THE INCIDENCE OF LOW-METALLICITY LYMAN-LIMIT SYSTEMS AT z ~ 3.5: IMPLICATIONS FOR THE COLD-FLOW HYPOTHESIS OF BARYONIC ACCRETION

Cold accretion is a primary growth mechanism of simulated galaxies, yet observational evidence of "cold flows" at redshifts where they should be most efficient (z = 2–4) is scarce. In simulations, cold streams manifest as Lyman-limit absorption systems (LLSs) with low heavy-element abundances similar to those of the diffuse intergalactic medium (IGM). Here we report on an abundance survey of 17 H i-selected LLSs at z = 3.2–4.4 which exhibits no metal absorption in Sloan Digital Sky Survey spectra. Using medium-resolution spectra obtained at Magellan, we derive ionization-corrected metallicities (or limits) with a Markov-chain Monte Carlo sampling that accounts for the large uncertainty in N[subscript H i] measurements typical of LLSs. The metal-poor LLS sample overlaps with the IGM in metallicity and can be described by a model where 71[+13 over -11]% are drawn from the IGM chemical abundance distribution.
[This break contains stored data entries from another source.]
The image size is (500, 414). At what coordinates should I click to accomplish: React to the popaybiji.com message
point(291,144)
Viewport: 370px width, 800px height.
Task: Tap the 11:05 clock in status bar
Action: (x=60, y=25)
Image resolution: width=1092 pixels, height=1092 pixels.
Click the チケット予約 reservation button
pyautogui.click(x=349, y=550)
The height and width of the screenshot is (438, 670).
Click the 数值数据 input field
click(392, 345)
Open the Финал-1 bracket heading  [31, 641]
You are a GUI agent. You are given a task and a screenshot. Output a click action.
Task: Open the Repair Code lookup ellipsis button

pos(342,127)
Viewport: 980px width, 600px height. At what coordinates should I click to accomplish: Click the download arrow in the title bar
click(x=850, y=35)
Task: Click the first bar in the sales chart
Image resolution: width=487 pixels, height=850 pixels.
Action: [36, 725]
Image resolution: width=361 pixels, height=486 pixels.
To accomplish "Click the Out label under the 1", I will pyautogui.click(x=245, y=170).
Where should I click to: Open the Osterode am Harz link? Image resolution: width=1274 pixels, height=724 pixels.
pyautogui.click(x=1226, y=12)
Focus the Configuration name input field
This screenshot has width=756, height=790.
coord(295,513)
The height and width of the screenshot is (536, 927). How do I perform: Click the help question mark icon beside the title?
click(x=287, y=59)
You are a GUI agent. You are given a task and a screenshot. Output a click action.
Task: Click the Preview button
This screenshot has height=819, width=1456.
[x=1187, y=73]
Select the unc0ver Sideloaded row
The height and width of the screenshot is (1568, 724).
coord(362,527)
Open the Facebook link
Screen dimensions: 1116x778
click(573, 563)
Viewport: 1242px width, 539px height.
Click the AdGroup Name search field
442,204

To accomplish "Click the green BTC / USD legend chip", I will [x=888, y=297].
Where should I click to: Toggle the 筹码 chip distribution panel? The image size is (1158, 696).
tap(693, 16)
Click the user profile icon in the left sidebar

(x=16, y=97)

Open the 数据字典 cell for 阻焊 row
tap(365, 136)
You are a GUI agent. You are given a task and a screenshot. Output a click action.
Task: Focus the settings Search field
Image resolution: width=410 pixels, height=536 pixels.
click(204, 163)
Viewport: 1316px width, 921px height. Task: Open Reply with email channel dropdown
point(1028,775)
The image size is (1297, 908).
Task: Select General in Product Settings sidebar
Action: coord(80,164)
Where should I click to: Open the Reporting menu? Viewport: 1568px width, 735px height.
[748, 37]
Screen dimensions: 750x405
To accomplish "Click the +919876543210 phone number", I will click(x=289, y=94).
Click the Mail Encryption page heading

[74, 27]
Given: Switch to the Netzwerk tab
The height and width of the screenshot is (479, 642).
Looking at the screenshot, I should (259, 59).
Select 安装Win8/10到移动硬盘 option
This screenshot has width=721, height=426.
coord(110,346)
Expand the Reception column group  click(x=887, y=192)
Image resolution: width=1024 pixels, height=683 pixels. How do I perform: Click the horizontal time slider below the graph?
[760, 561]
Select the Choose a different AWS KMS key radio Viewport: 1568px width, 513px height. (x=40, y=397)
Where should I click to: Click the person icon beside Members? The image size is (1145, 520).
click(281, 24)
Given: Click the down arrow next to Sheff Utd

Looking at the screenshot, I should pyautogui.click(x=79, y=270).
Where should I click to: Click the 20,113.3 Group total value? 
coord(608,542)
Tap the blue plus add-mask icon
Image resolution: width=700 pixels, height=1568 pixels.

These represent roughly half of all LLSs at these redshifts, suggesting that 28%–40% of the general LLS population at z ~ 3.7 could trace accreting gas. An ancillary sample of ten LLSs without any a priori metal-line selection is fit by a model having 48[+14 over -12]% of metallicities drawn from the IGM. We compare these results with regions of a moving-mesh simulation. The observed and simulated LLS metallicity distributions are in good agreement, after accounting for known uncertainties in both, with the fraction of simulated baryons in IGM-metallicity LLSs within a factor of two of the observed value. A statistically significant fraction of all LLSs have low metallicity and therefore represent candidates for accreting gas; large-volume simulations can establish what fraction of these candidates actually lie near galaxies and the observational prospects for detecting the presumed hosts in emission.